The introduction of the nursing associate role has resulted in fierce debates about the boundaries of what is nursing, and one of the most contentious issues is whether nursing associates should be able to administer medicines.
‘Doing the drugs’ is often cited as a defining difference between nurses and support workers as well as an essential part of the nurse’s role. We all know that the differences amount to much more than who does the drug round, but on busy wards nurse can spend 40-60% of their time administering medicines. It is not surprising that many organisations are asking if this is the best use of nurses’ time.
Along with delegation to nursing associates, solutions have included expanding the role of the pharmacy technicians to take on drug administration, and there are pilots underway in parts of the country.
In times of staff shortages is it safer to have suitable trained pharmacy technicians administering drugs on wards where they know the patients than redeploying nurses to do drug rounds in specialties they are unfamiliar with?
Many nurses incorrectly believe that the law specifies who can and cannot administer medicines. While the UK law is clear about who can prescribe and dispense drugs, it does not prevent unregistered staff such as healthcare assistants (HCAs) from administering them. However, this should not be a green light to wholesale delegation.

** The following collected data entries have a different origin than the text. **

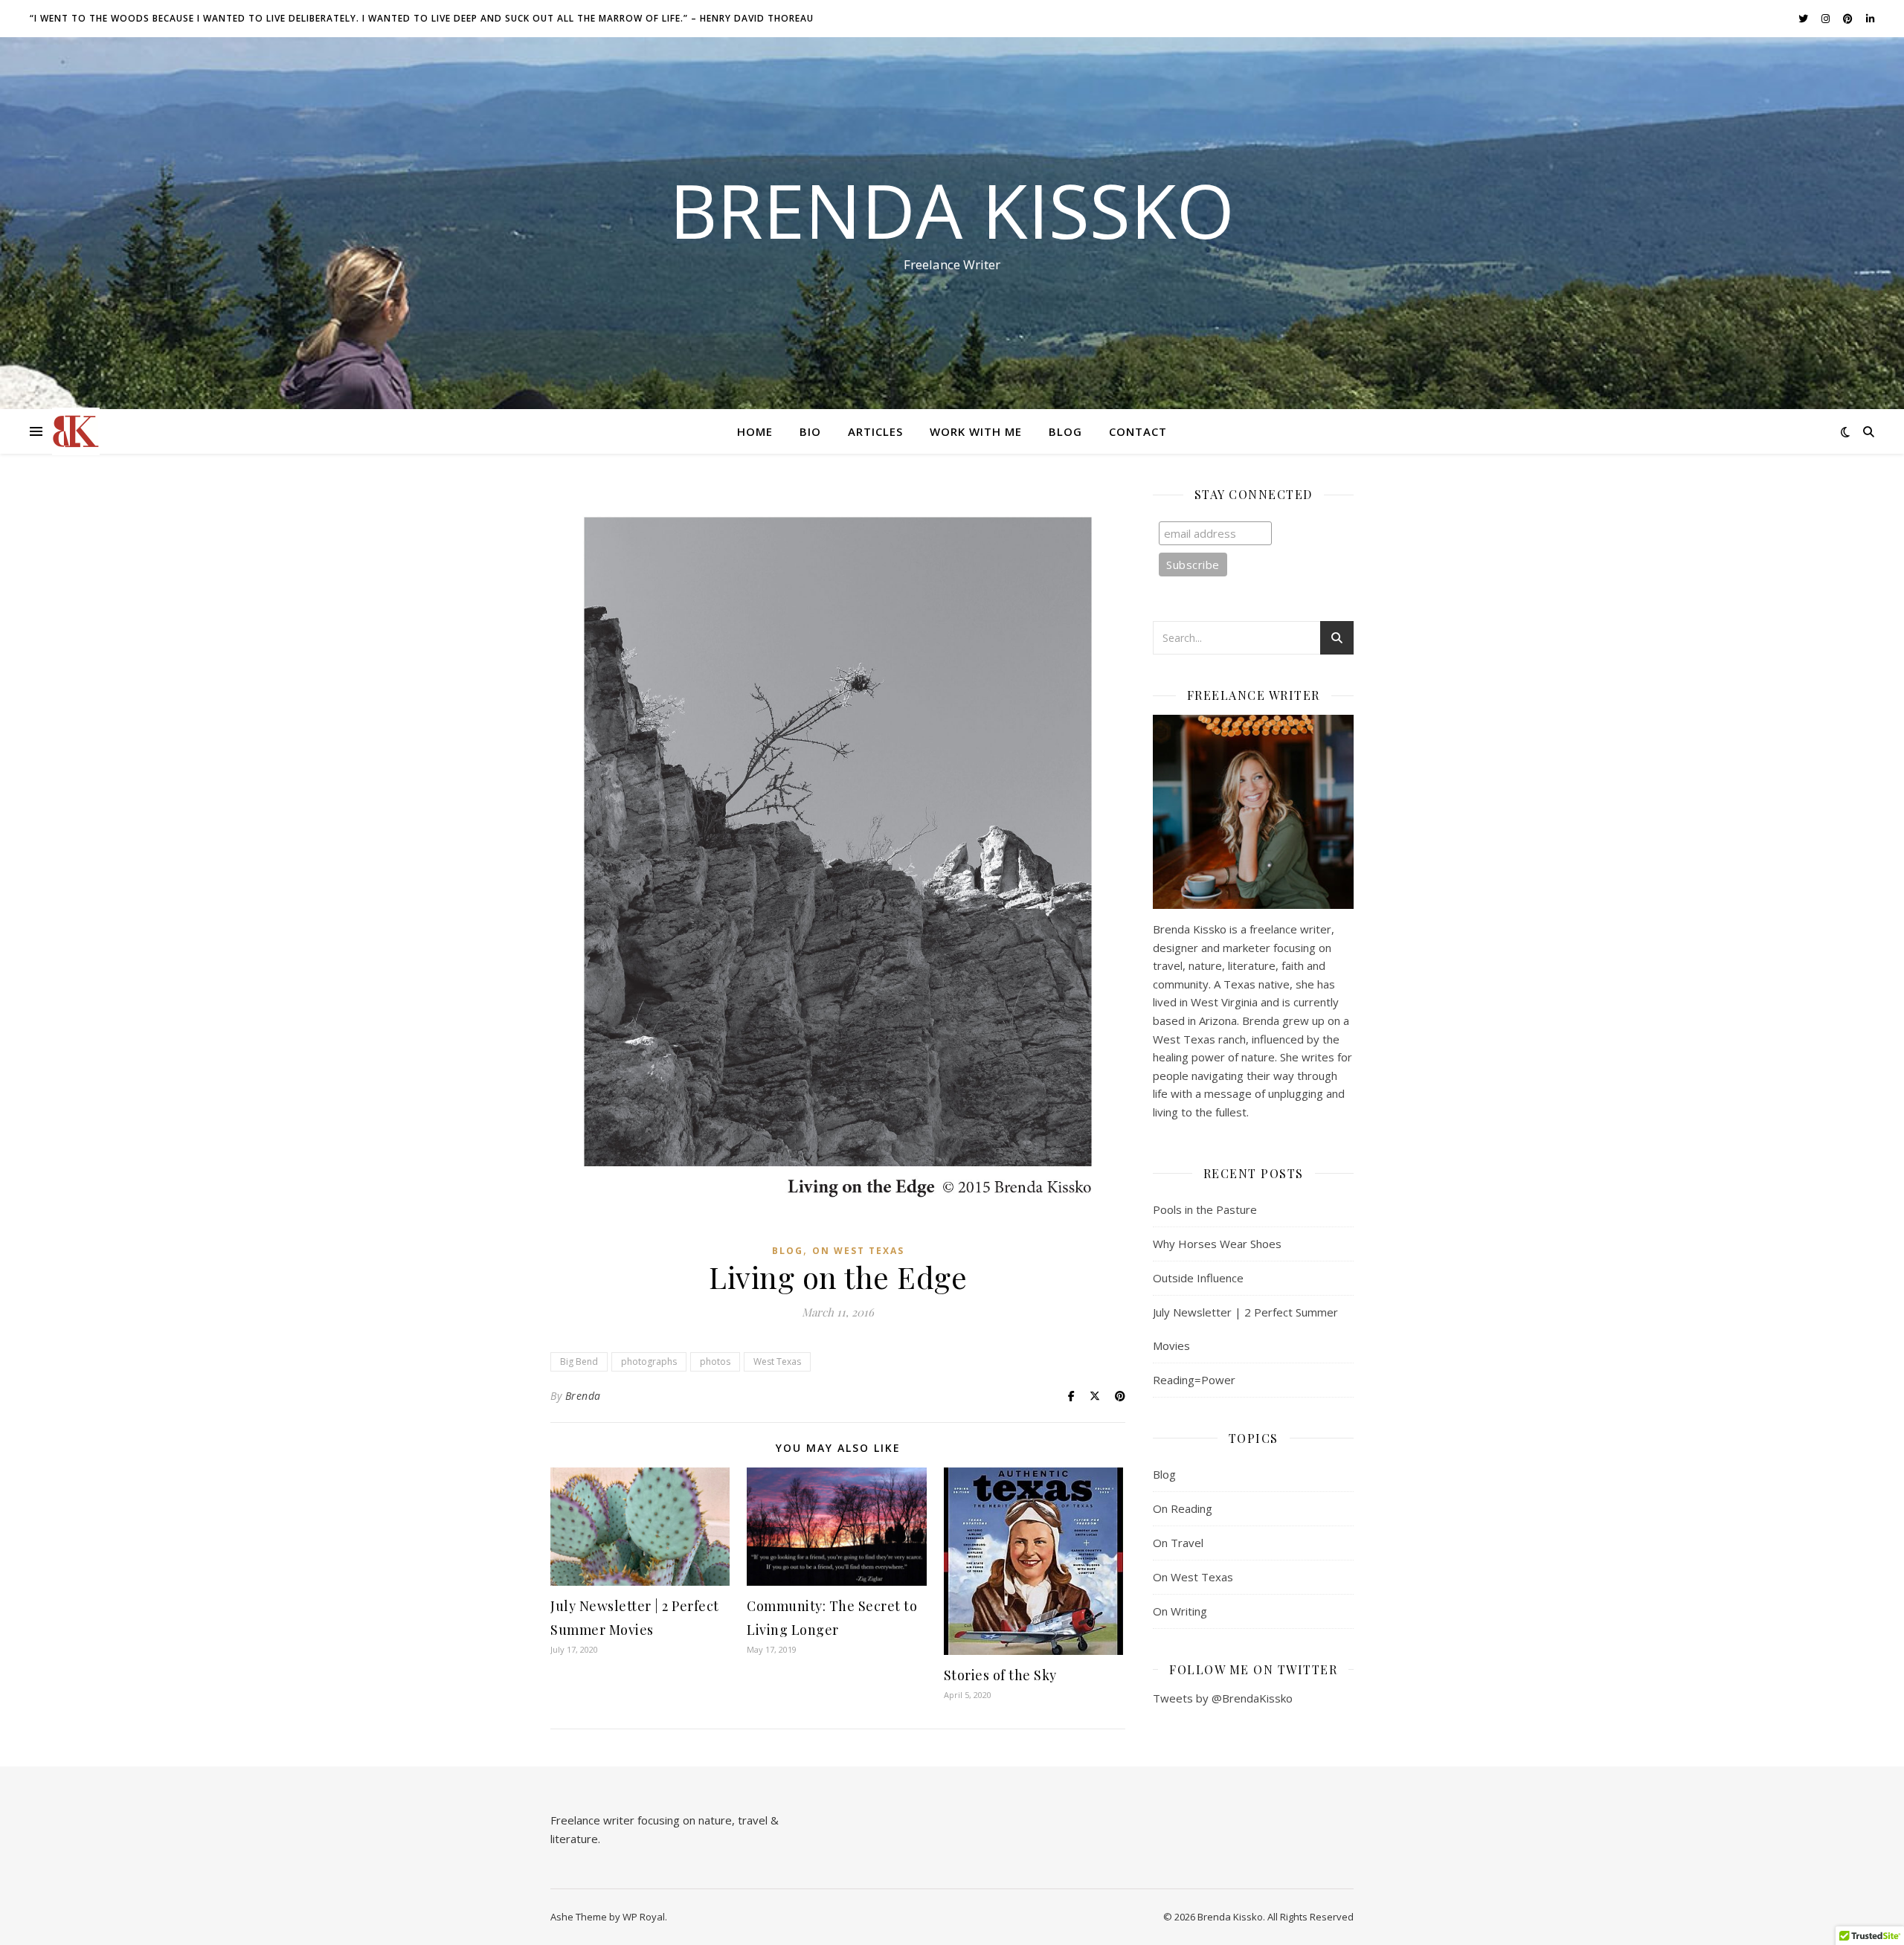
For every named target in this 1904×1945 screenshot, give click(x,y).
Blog (1065, 431)
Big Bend (579, 1361)
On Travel (1178, 1542)
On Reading (1182, 1508)
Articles (875, 431)
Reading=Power (1194, 1379)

The first article in our archive issue explores the complex issue of delegation of drug administration to HCAs in care homes. The authors provide evidence-based guidance on whether, and in what circumstances, HCAs can administer medicines to residents of nursing homes. What is clear is that training, assessment of competence and ongoing education should always underpin practice.
Another area of care where the issue of delegation is hotly debated is the application of compression bandages to treat venous leg ulcers. Some experts in leg ulcer management have maintained that compression bandages should only be applied by nurses who have been trained and assessed as competent.
However HCAs are undertaking this aspect of care and the second article in this issue discusses whether this delegation is appropriate and discusses the potential role of the nursing associate in leg ulcer management.
Much of the current debate around delegation is driven by the ongoing crisis in nurse recruitment and retention, and the last article in our series looks at how one ED in an acute trust reduced its vacancy rate from 64% to 14%.
The authors demonstrate that there is no single solution but the answers lie in supporting the professional development of junior and experienced nurses; preceptorship for newly qualified recruits; and clear leadership, management and governance structures. They also introduced associate practitioners to support the existing nursing workforce.
Nursing is an evolving profession and the nature of the role has and will continue to change over time. The profession needs to decide is what aspects of the role should be protected and be able to justify and articulate the reasons clearly. What lies at the heart of this debate is patients and what is best for them.